:: Records supplied
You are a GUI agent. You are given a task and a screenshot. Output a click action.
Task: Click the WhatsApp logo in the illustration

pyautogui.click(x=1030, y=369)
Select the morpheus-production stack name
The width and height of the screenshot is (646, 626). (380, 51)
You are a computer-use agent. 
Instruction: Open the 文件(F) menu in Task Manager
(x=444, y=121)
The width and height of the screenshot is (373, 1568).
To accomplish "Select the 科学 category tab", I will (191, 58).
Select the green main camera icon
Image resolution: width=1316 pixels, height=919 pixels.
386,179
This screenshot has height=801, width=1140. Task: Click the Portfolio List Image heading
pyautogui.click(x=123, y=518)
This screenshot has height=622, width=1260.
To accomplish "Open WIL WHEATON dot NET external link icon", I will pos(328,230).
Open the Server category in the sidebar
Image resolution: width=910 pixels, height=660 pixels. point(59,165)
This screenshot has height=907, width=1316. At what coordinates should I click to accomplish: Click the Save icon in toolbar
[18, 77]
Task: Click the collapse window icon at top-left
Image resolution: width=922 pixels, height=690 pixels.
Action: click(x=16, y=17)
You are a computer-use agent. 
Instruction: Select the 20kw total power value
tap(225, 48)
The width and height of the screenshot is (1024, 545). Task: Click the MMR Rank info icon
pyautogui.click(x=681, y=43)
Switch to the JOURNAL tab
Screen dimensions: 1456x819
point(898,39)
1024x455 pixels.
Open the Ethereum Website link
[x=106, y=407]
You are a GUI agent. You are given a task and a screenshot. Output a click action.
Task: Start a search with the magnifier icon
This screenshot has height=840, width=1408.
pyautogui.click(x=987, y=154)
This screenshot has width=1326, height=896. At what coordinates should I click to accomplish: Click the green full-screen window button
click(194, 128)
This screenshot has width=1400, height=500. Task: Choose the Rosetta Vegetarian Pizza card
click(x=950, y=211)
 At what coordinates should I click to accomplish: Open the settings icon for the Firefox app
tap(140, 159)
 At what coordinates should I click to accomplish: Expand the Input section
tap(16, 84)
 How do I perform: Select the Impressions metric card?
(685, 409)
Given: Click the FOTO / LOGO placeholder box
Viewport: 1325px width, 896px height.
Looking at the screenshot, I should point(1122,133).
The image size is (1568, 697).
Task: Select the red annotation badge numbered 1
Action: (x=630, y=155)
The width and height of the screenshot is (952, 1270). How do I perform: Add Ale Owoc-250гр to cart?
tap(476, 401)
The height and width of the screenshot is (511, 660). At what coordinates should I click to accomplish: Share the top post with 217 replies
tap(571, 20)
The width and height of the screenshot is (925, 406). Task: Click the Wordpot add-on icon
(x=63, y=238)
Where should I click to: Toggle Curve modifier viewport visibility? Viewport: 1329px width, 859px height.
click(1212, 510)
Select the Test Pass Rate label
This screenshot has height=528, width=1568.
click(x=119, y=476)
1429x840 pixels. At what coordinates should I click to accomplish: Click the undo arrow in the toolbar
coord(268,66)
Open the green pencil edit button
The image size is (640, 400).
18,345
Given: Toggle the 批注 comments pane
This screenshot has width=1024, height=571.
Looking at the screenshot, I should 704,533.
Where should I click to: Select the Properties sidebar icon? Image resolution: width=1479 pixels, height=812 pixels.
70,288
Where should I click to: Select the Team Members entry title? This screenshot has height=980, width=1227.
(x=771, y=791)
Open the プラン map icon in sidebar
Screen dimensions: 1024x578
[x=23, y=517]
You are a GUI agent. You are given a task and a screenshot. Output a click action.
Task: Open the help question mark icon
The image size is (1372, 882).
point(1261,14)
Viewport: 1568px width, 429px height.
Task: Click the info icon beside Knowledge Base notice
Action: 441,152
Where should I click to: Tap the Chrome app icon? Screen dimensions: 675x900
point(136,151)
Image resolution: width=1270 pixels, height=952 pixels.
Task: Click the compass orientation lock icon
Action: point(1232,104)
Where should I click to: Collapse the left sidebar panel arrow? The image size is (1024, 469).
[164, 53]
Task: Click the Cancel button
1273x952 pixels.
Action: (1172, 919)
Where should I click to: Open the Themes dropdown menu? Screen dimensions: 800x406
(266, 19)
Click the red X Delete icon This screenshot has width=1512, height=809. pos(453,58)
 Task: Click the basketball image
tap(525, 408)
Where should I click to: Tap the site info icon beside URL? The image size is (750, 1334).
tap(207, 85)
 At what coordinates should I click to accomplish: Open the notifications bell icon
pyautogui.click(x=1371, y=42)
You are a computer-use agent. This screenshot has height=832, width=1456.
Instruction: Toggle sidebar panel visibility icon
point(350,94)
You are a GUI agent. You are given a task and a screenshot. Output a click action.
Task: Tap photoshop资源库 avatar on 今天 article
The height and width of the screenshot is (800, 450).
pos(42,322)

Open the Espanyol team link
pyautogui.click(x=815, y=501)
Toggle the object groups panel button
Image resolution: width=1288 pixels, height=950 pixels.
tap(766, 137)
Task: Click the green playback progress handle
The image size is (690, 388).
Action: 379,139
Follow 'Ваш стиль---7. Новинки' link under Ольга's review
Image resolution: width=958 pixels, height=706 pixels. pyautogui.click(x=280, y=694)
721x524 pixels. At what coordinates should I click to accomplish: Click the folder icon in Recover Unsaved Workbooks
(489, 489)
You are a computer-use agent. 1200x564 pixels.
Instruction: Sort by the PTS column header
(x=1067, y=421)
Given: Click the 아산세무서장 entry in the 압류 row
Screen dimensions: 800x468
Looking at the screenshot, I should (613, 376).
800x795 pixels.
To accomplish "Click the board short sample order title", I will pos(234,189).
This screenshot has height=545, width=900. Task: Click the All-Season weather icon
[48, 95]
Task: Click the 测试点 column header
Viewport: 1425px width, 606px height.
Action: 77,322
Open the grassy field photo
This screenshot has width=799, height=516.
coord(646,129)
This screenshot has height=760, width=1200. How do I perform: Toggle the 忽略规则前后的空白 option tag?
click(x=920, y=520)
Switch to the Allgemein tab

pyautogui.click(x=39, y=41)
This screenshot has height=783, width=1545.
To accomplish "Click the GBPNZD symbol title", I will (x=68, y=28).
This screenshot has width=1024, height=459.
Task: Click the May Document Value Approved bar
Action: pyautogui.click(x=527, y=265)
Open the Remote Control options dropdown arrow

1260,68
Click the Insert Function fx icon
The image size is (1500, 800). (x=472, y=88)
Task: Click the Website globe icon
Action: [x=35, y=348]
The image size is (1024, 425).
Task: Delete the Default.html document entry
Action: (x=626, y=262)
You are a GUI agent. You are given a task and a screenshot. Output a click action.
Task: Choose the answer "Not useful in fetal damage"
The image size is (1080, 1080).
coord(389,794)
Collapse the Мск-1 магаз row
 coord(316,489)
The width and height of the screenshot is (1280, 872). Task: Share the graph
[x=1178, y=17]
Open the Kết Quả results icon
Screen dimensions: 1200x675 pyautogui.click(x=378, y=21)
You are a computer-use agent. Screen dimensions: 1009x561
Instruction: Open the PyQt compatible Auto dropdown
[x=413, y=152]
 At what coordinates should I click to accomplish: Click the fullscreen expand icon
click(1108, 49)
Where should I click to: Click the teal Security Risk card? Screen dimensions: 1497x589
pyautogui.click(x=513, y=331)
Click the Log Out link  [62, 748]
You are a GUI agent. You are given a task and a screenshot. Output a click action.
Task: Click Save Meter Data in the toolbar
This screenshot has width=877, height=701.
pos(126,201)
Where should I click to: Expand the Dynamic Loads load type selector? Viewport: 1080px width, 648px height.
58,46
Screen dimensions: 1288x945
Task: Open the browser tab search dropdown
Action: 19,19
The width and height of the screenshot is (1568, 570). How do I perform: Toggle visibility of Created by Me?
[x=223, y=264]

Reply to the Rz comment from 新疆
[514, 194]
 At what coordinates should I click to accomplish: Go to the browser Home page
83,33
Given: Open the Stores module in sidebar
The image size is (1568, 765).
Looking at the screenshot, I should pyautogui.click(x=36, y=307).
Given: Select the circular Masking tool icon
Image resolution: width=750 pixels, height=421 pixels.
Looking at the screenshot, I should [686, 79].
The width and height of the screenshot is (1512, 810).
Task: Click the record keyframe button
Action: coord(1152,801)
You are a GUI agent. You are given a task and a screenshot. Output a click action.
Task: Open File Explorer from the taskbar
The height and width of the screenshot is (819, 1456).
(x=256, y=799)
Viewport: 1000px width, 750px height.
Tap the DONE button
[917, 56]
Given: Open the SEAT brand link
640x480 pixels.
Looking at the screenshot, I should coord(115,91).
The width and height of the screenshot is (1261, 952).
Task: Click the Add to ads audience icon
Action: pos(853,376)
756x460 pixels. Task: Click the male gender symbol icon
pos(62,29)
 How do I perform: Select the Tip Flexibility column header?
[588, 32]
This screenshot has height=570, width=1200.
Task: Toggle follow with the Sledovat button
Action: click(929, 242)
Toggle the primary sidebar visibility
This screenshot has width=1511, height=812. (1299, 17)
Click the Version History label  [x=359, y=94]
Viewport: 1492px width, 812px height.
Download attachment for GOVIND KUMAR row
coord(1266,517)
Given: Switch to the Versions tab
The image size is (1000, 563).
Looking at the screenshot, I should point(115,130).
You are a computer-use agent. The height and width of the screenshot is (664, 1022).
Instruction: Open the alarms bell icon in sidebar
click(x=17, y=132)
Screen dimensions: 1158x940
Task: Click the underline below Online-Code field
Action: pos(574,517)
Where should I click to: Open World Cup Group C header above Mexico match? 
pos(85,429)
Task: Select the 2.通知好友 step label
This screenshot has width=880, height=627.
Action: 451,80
::::
Put the lines above, from the line with "Viewport: 1492px width, 812px height." to the line with "Looking at the screenshot, I should point(115,130).", into a JSON list of strings with one string per line, leaving out blank lines.

▸ Result for this task:
[
  "Viewport: 1492px width, 812px height.",
  "Download attachment for GOVIND KUMAR row",
  "coord(1266,517)",
  "Given: Switch to the Versions tab",
  "The image size is (1000, 563).",
  "Looking at the screenshot, I should point(115,130)."
]